1990s >> 1992 >> no-1052-april-1992

Letters: The Tragedy of the Commons

Dear Editors.

 

Congratulations on the article “The Tragedy of the Commons” (February). I am not aware that it has been dealt with before in the Socialist Standard yet it was a frontal assault on the whole idea of a propertyless society.  As Robin Cox points out, the argument was an anachronistic howler. It tried to examine hypothetical medieval situations in bourgeois terms.

 

Hardin’s viewpoint comes straight out of the 18th century Utilitarian theory of society as a rabble, a collection of individuals. While society itself is today under attack from capitalism, it certainly meant something in the Middle Ages as it still means something in surviving pre-capitalist communities.

 

The Tragedy of the Commons can be faulted on three grounds. leaving out econobabble:

 

  1. Medieval society was structured—everybody knew their place in the village, there was no free-for-all.
  2. The idea of producing a surplus for its own sake, beyond that to cover bad harvests and to exchange for iron ploughshares and blue ribbons, did not occur to anybody, as Werner Sombart pointed out.
  3. Even if it had, there were no means of storing it, i.e. money, and market to dispose of it in the form of cattle or corn.

 

Medieval life was integrated, even if it did include the pimp in the Manor House. Co-operation ran from barn-raising to clubbing together to make a plough-team of oxen. If Little Boy Blue and The Boy Who Looks After The Sheep were falling down on the job, there was more than one villager to kick their arse.

 

References to American rangeland, Argentine pampas or Siberian steppe are unhelpful. The American Indians and Mongol herders never had any problem. There is even talk of handing back the West to the buffalo because of problems with soil and water.

 

Ken Smith 

 

May Hill, Glos

 

Dear Editors,

 

I did not state in my letter in the March issue that overpopulation is the cause of pollution, resource depletion and environmental degradation. I agree with you that the capitalist system with its profit motive is the main culprit.
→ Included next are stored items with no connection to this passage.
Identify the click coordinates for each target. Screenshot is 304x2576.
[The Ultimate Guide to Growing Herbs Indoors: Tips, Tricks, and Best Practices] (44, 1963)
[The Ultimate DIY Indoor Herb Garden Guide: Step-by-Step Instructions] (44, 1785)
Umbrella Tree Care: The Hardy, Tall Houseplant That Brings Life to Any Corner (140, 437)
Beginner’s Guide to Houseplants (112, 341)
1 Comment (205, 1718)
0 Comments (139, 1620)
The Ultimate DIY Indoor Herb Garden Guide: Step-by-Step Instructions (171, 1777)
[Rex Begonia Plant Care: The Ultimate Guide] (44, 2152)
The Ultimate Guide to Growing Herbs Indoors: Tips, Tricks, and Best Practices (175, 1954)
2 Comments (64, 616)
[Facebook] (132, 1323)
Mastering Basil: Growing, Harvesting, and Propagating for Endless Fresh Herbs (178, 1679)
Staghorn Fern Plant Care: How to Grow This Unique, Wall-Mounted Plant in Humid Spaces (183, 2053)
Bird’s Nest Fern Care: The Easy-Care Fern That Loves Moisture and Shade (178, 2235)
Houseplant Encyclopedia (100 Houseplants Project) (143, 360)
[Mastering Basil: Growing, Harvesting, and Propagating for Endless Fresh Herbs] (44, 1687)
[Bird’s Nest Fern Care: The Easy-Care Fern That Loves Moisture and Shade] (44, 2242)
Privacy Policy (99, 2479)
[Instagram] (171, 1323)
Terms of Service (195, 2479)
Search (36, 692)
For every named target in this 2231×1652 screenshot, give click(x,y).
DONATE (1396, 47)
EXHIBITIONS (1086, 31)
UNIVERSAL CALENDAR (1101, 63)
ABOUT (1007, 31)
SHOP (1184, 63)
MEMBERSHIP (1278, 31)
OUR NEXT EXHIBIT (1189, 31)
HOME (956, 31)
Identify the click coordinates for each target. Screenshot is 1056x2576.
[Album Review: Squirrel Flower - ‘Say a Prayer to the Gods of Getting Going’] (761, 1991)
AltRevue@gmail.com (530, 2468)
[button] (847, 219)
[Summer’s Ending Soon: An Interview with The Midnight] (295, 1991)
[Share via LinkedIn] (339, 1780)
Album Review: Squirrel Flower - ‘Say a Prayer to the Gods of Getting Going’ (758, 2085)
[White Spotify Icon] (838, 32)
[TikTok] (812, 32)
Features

I mentioned the probable doubling of population as something that a socialist society would have to take into account when planning production.

 

J. Wood

 

London E1

 

Reply:
Sorry to have misrepresented your views. We will return to the subject of cars and pollution in the special issue we will be bringing out in June to co-incide with the so-called Earth Summit in Brazil that month.